THE DATA:
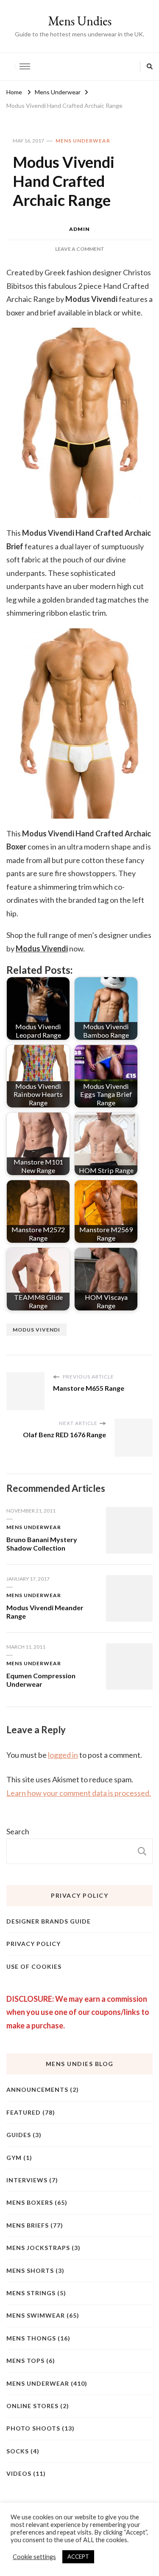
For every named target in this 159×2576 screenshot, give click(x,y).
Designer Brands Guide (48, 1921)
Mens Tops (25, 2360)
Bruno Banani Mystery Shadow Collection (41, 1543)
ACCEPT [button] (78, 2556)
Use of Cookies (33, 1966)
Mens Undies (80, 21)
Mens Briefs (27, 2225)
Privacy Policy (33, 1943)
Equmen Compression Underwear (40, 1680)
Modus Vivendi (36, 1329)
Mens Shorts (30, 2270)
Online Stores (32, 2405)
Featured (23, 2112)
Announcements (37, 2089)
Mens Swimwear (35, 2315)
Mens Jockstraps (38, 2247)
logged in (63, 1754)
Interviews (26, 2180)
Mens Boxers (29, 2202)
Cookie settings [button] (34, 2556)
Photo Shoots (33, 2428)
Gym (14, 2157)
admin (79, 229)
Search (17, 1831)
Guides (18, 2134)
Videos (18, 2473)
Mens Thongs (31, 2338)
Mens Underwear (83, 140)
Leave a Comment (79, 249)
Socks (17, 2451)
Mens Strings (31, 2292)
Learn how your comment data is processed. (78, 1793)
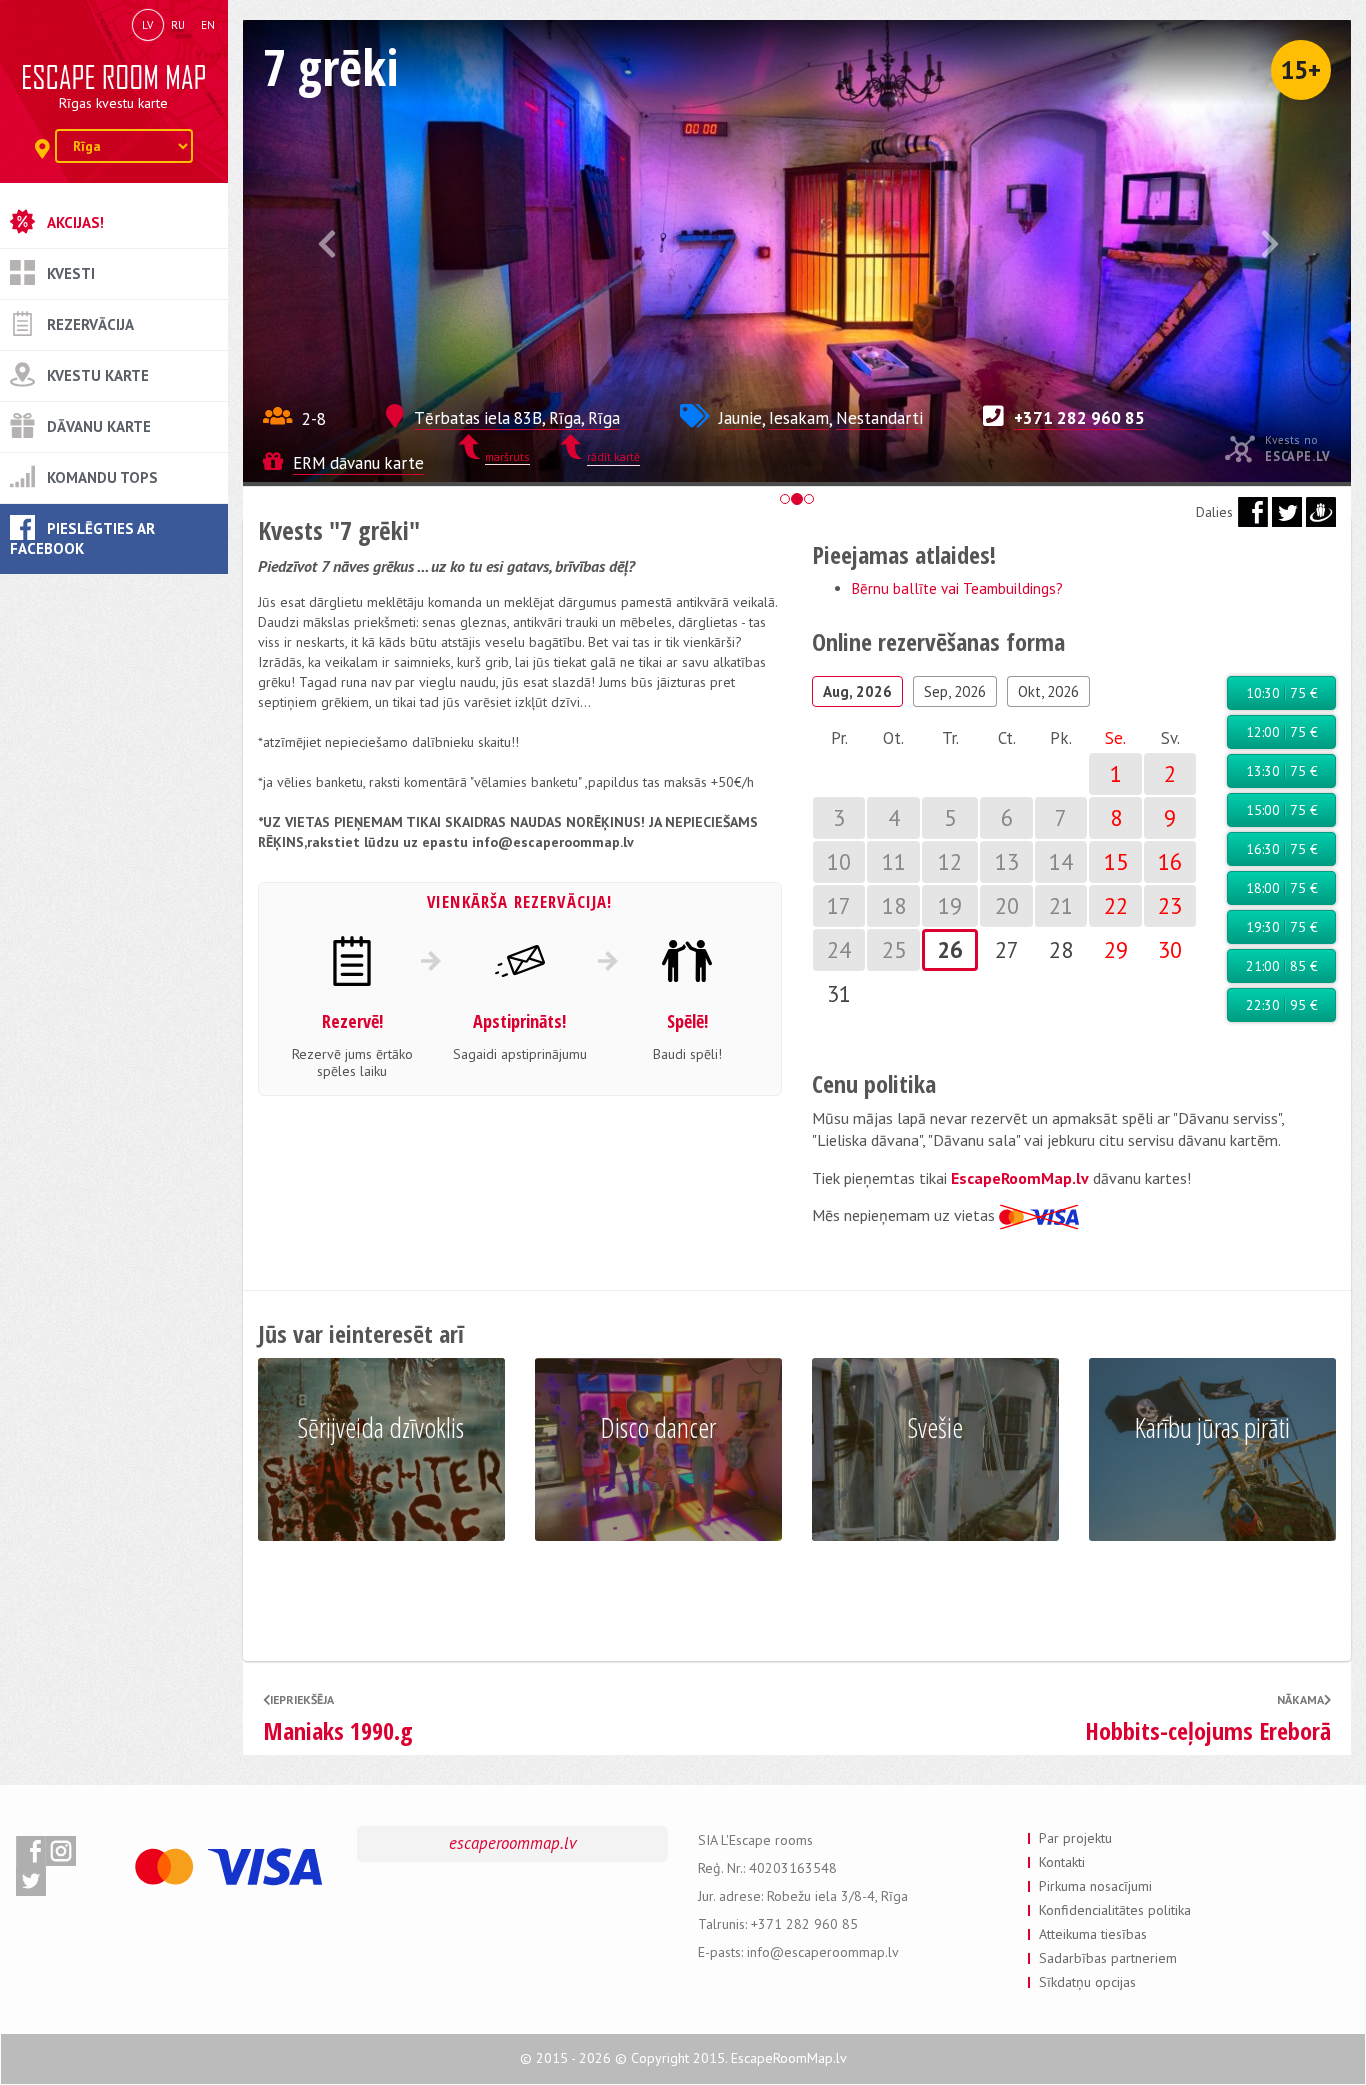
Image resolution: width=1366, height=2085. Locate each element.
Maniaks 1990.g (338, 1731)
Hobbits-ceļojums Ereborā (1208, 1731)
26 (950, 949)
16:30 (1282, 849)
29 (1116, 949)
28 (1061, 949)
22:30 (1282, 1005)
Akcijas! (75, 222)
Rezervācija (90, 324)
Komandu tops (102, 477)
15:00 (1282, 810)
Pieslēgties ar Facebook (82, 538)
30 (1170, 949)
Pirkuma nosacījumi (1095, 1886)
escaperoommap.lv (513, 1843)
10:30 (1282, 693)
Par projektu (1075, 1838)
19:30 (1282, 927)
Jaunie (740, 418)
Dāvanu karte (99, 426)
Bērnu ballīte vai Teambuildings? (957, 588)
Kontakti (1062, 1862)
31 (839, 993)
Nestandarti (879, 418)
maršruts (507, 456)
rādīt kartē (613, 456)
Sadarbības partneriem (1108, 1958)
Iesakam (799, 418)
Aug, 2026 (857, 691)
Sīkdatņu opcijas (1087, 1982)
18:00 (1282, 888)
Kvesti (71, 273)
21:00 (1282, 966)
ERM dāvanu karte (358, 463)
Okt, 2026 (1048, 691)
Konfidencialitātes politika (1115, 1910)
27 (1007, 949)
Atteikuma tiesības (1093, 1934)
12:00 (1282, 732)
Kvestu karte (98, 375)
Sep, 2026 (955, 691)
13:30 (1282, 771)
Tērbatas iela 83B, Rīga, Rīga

EXERCISE PROMPT: Reproduce all of the data exactly, omitting each picture it holds.

FINAL ANSWER:
For every named target in this 159×2576 screenshot, give click(x,y).
Designer Brands Guide (48, 1921)
Mens Tops (25, 2360)
Bruno Banani Mystery Shadow Collection (41, 1543)
ACCEPT [button] (78, 2556)
Use of Cookies (33, 1966)
Mens Undies (80, 21)
Mens Briefs (27, 2225)
Privacy Policy (33, 1943)
Equmen Compression Underwear (40, 1680)
Modus Vivendi (36, 1329)
Mens Shorts (30, 2270)
Online Stores (32, 2405)
Featured (23, 2112)
Announcements (37, 2089)
Mens Swimwear (35, 2315)
Mens Jockstraps (38, 2247)
logged in (63, 1754)
Interviews (26, 2180)
Mens Boxers (29, 2202)
Cookie settings [button] (34, 2556)
Photo Shoots (33, 2428)
Gym (14, 2157)
admin (79, 229)
Search (17, 1831)
Guides (18, 2134)
Videos (18, 2473)
Mens Thongs (31, 2338)
Mens Underwear (83, 140)
Leave a Comment (79, 249)
Socks (17, 2451)
Mens Strings (31, 2292)
Learn how your comment data is processed. (78, 1793)
Image resolution: width=1366, height=2085. Locate each element.
Maniaks 1990.g (338, 1731)
Hobbits-ceļojums Ereborā (1208, 1731)
26 (950, 949)
16:30 (1282, 849)
29 (1116, 949)
28 (1061, 949)
22:30 (1282, 1005)
Akcijas! (75, 222)
Rezervācija (90, 324)
Komandu tops (102, 477)
15:00 (1282, 810)
Pieslēgties ar Facebook (82, 538)
30 (1170, 949)
Pirkuma nosacījumi (1095, 1886)
escaperoommap.lv (513, 1843)
10:30 (1282, 693)
Par projektu (1075, 1838)
19:30 (1282, 927)
Jaunie (740, 418)
Dāvanu karte (99, 426)
Bērnu ballīte vai Teambuildings? (957, 588)
Kontakti (1062, 1862)
31 (839, 993)
Nestandarti (879, 418)
maršruts (507, 456)
rādīt kartē (613, 456)
Sadarbības partneriem (1108, 1958)
Iesakam (799, 418)
Aug, 2026 (857, 691)
Sīkdatņu opcijas (1087, 1982)
18:00 (1282, 888)
Kvesti (71, 273)
21:00 (1282, 966)
ERM dāvanu karte (358, 463)
Okt, 2026 (1048, 691)
Konfidencialitātes politika (1115, 1910)
27 (1007, 949)
Atteikuma tiesības (1093, 1934)
12:00 (1282, 732)
Kvestu karte (98, 375)
Sep, 2026 (955, 691)
13:30 (1282, 771)
Tērbatas iela 83B, Rīga, Rīga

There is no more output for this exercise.